IN THE SUPREME COURT OF
THE REPUBLIC OF VANUATU
(Civil Jurisdiction)

Civil Case No.1335 of 2016


BETWEEN:
LY NU LOUNG

Claimant


AND:
CHEN JINQIU

First Defendant


AND:
THE REPUBLIC OF VANUATU

Second Defendant


AND:
JEAN MARC PIERRE

Third Defendant


AND:
LOUNG FONG

Second Counter-Defendant


AND:
BRED BANK (VANUATU) LIMITED

Interested Party

Coram: Justice D. V. Fatiaki


Counsels: Mr. N. Morrison for the Claimant
Mr. R. Sugden for the First Defendant
Mr. H. Tabi for the State
Mr. A. Godden for JM Pierre
Mr. J. L. Napuati for Luong Fong

Mr. J. Malcolm for Bred Bank (no appearance)


Date of Ruling: 17 February 2017


RULING


  1. There is before the Court three (3) separate applications filed by the first defendant viz: (A) seeking the postponement of the trial dates fixed in the case; (B) leave to amend his pleadings; and (C) security for costs. The applications and supporting sworn statements were filed on 1st February 2017 (adjournment) and 08 February 2017 (leave to amend and security for costs).
  2. All three (3) applications were heard on 9 February 2017 and are opposed by counsel for the claimant.
(A) Application for leave to amend defence and counterclaim
  1. Rule 4.11 of the Civil Procedure Rules relevantly provides:

(1) A party may amend a statement of the case to:


(a) better identify the issues between the parties; or

(b) correct a mistake or defect; or

(c) provide better facts about each issue.


(2) The amendment may be made:

(a) with the leave of the court; and

(b) at any stage of the proceeding.


(1) In deciding whether to allow an amendment, the court must have regard to whether another party would be prejudiced in a way that cannot be remedied by:

(a) awarding costs; or

(b) extending the time for anything to be done; or

(c) adjourning the proceedings.”

* [GIVEN DATA]
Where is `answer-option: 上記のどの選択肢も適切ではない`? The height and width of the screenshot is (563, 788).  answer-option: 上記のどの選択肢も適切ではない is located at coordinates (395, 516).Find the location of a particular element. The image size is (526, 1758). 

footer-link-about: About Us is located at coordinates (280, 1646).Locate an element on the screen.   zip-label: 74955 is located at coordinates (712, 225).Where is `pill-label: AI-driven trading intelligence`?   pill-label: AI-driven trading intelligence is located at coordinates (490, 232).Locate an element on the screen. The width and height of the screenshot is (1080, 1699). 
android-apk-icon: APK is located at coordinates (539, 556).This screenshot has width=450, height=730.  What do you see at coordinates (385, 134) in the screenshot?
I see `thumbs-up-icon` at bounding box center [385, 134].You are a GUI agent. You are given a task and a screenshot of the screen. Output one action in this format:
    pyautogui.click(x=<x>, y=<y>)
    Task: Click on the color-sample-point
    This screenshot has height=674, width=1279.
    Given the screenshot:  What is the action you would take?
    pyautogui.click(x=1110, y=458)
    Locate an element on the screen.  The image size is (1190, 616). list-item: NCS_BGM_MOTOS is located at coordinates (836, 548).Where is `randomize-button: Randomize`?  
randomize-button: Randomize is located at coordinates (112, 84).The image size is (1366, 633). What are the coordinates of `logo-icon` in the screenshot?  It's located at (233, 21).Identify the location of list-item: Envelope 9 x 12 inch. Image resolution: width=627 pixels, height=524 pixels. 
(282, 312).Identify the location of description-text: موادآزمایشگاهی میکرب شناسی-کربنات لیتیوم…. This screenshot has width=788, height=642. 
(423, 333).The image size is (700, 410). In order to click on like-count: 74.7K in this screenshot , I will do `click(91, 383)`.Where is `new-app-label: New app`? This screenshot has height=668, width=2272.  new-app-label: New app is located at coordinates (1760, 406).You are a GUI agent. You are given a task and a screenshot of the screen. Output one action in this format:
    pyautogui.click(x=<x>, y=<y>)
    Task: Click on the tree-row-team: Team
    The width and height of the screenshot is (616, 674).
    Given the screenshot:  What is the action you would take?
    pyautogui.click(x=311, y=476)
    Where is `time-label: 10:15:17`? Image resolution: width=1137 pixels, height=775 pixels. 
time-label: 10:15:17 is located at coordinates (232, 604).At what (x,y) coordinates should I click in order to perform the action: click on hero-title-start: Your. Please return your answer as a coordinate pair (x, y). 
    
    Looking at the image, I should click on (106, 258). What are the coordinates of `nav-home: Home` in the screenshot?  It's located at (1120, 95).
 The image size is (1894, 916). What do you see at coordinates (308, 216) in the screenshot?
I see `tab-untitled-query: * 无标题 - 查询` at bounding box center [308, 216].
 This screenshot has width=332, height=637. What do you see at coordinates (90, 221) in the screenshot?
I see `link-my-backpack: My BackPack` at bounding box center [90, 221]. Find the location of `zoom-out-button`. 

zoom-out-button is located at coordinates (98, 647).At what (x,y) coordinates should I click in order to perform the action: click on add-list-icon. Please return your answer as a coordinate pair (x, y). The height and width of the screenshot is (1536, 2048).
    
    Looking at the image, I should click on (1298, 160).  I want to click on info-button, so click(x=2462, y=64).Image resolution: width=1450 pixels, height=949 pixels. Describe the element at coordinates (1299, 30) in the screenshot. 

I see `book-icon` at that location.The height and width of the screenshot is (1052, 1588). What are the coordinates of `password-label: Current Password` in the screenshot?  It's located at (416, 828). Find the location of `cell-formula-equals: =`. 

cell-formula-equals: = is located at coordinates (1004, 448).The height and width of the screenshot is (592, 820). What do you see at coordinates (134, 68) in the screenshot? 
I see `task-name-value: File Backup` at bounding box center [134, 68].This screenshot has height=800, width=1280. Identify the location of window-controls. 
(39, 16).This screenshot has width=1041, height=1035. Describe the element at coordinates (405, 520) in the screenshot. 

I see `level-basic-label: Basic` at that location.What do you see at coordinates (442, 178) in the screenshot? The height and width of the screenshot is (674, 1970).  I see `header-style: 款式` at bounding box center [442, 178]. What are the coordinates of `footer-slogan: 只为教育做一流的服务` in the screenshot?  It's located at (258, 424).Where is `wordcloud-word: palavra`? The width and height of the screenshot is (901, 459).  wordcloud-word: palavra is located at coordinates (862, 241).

* [REQUIRED ACTIONS]
[1] Copy the part of the Vanuatu court ruling starting with "Mr. J. Malcolm" and going on through "for the claimant.", word for word.
[2] In the Vanuatu court ruling, on what date were all three applications heard?
[3] Continue the Vanuatu court ruling from where it stops.

* [REPLIES]
[1]
Mr. J. Malcolm for Bred Bank (no appearance)


Date of Ruling: 17 February 2017


RULING


  1. There is before the Court three (3) separate applications filed by the first defendant viz: (A) seeking the postponement of the trial dates fixed in the case; (B) leave to amend his pleadings; and (C) security for costs. The applications and supporting sworn statements were filed on 1st February 2017 (adjournment) and 08 February 2017 (leave to amend and security for costs).
  2. All three (3) applications were heard on 9 February 2017 and are opposed by counsel for the claimant.

[2] 9 February 2017

[3]
  1. It is clear from subrule (2) that amending one’s case is not a right but a matter of leave for the court. Furthermore subrule (3) requires the court to consider any prejudice to another party that cannot be remedied by awarding costs, extending the time, or adjourning the proceedings. The present application was filed on 8 February 2017 barely a month away from the trial dates that were fixed on 12 December 2016.
  2. Having said that I accept that the proposed amendments especially to the counterclaim comes within the ambit of Rule 4.11(1) and mindful that an amendment may be made at any stage of the proceeding and in the absence of any real opposition, I grant the application and order the first defendant to pay any costs arising out of the amendment.
  3. The first defendant’s amended defence and amended counterclaim (if not already served) is to be served on all counter-defendants by 4pm today and all counter-defendants are ordered to file and serve defences to the amended counterclaim by 28th February 2017 and any additional sworn statement(s) in support of the defence to the amended counterclaim is to be filed and served by 6th March 2017.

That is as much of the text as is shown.